As he lays this groundwork and introduces a decidedly biased American view towards its invaders, he includes a very brief scene that I believe encourages the reader to keep the events of the story in perspective by having one of the lead characters run across a fellow American on the run who did not have a “whites” vs “yellows” viewpoint.
“…since the anarchist believed that all government was wrong and that all men were to him in fact brothers, the difference to him was one of degree only. Looking at the PanAsians through Finney’s eyes there was nothing to hate; they were simply more misguided souls whose excesses were deplorable.”
After establishing the state of affairs, a portion of the novel is taken up with the scientific explanations of the potential weapon that was discovered and the highly imaginative way in which Heinlein’s protagonists set about exacting their revenge while regaining power.
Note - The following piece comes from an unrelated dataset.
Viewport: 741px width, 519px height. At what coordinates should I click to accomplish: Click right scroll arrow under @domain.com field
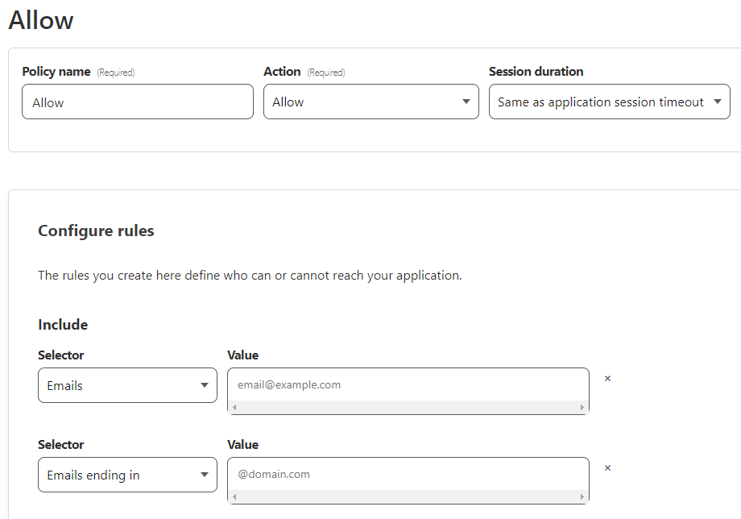pyautogui.click(x=582, y=497)
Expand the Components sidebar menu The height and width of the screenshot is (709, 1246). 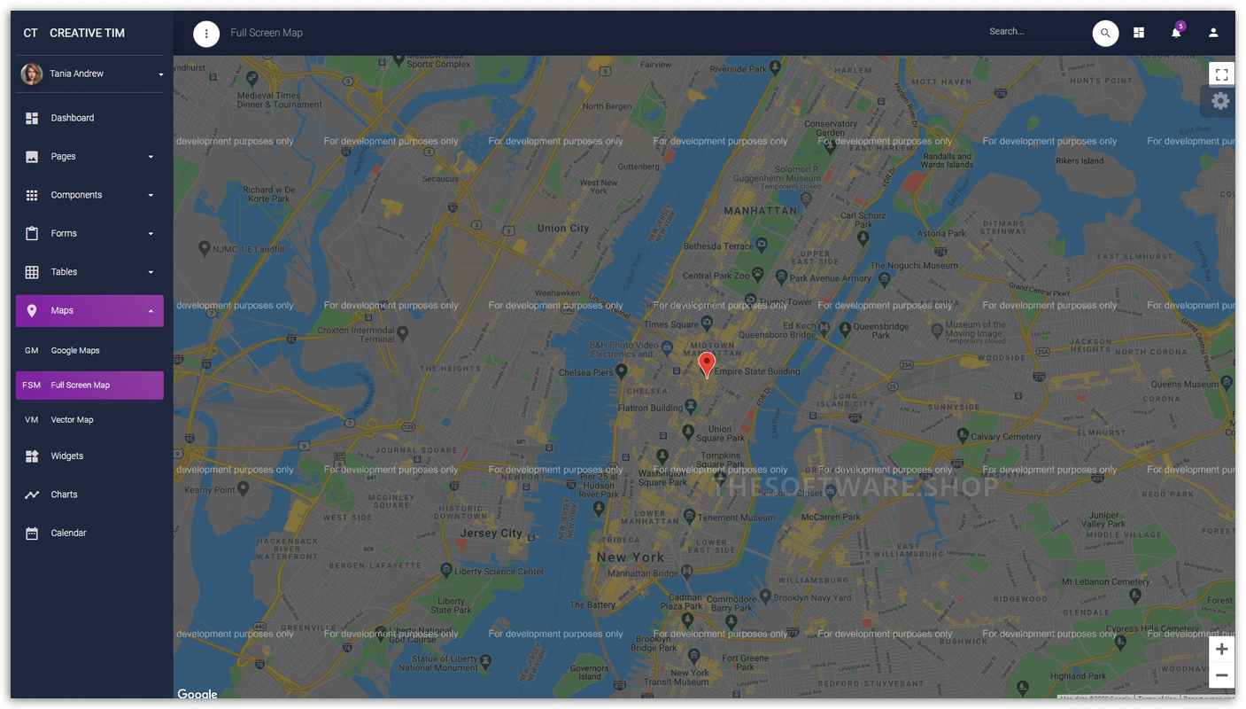pyautogui.click(x=89, y=195)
Without going into the kind of detail that would spoil the story, Heinlein uses religion as a potential vessel for American victory. I give him kudos because he did this in such a way that I felt was respectful to organized religion while at the same time being somewhat ludicrous and funny, one of those “so crazy it just might work” ideas.
Robert A. Heinlein was never one to shy away from trying to include plausible scientific/technical explanation in his works of fiction in a way that does not dumb it down for the audience but at the same time doesn’t overwhelm the story with mind-numbing jargon. He does this in The Day After Tomorrow with varying degrees of success, cleverly placing the reader in the hands of a protagonist who is not a scientist and can be counted on to tell the other cast members to “get to the point” when the narrative teeters too close to losing the audience.
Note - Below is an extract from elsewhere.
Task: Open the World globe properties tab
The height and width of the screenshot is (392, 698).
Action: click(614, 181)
The Day After Tomorrow is a short, 160 page novel that spends most of its time on set up making the final confrontation a more brief part of the story. The novel succeeds in that the moment isn’t too brief. Action is interspersed within longer periods of dialogue-based explanation in a manner that maintains a good strong pacing. There is the presence of subtle moments of humor that I suspect resonate more strongly with those who are old enough to remember the world in the pre-internet days.
If you have not experienced the early works of Robert A. Heinlein (pre-late 1960′s) then you are missing out on a real treat. The Day After Tomorrow is not my favorite Heinlein novel, but even with its character flaws it is vintage Heinlein replete with his consummate skill in telling a good story. I have read quite a bit of engaging classic science fiction lately from talented, highly respected authors and when I pick up a Heinlein and start reading it there is something about it that sings. He was very good at what he did. The Day After Tomorrow is interesting in its own right but as a story that was published just months before the Japanese attacked America at Pearl Harbor, drawing this nation inexorably into World War II, it is fascinating. I cannot imagine what readers must have felt who experienced this serialized story in early 1941 and then sat stunned on December 7th of that same year. Wow!
If you can get past the “us” vs “them” racial issues of the story this is a piece of history that should be experienced.